Significantly, while Lawrence and the other union officials repeatedly told the rally “Howard must go” they meticulously avoided mentioning Labor’s just-modified Forward with Fairness.

The complete absence of any serious criticism by the unions of Labor’s shift on IR makes clear that their “anti-WorkChoices” campaign has nothing to do with defending workers’ conditions. It is about ensuring their own future role in enforcing Labor’s regime, should Rudd win office.

The workers’ movement cannot be revived by pressuring any section of the union bureaucracy to fight. Over the past 25 years, the program of national reformism has been shattered by the global integration of all aspects of production. The unions have become the main instruments in imposing the employers’ demands for ever-greater levels of productivity and the unashamed promoters of national chauvinism to divide the working class.

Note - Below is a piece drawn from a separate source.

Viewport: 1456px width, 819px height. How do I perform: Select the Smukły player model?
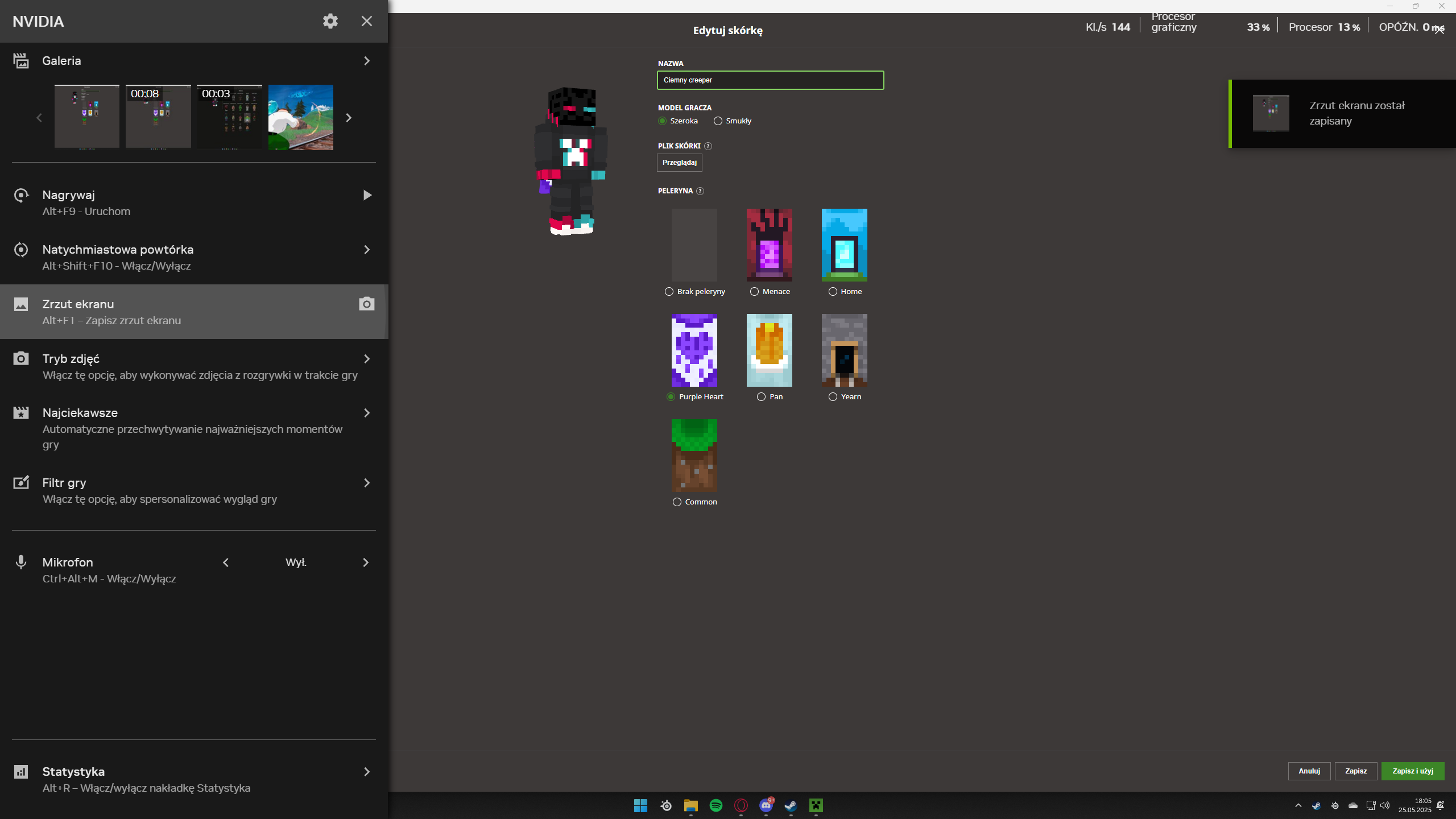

Whoever wins government on November 24, Liberal or Labor, the attacks on the conditions and rights of workers will only deepen. To defend their interests, working people must make a decisive break with Labor and the unions and turn to building a mass political party based on an international socialist perspective. The first step in this struggle is to support the Socialist Equality Party’s election campaign, and in this way, help in taking its program to ever-broader sections of the working class.